Lorsque l’obligation de retour au bureau est entrée en vigueur, Supreet Singh, 39 ans, gestionnaire des communications corporatives dans une banque, n’a pas contesté la décision, n’a pas saisi les ressources humaines et n’a pas demandé d’accommodement. 

Après près de sept ans à concilier un emploi à temps plein avec les soins à un parent vieillissant et à deux enfants d’âge scolaire, elle a démissionné. L’entreprise avait clairement indiqué qu’aucune exception ne serait accordée à l’exigence de présence au bureau. «Je n’y arrivais plus. La flexibilité qui me permettait de continuer à travailler a disparu — du jour au lendemain, on aurait dit.» 

Les proches aidants au Canada fournissent en moyenne 4,5 heures de soins non rémunérés par jour, soit environ 30 heures par semaine, selon un rapport de mai 2024 du Canadian Centre for Caregiving Excellence. 

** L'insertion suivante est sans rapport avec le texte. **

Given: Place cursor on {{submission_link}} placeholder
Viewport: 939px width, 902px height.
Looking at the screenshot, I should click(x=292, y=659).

Quarante-quatre pour cent affirmaient se sentir inquiets ou anxieux et 37% se disaient dépassés par leurs responsabilités. Malgré ces pressions, plusieurs ne se considéraient pas comme proches aidants avant d’être déjà en situation d’épuisement, affirme Christa Haanstra, responsable de l’initiative pour les proches aidants actifs au sein du centre.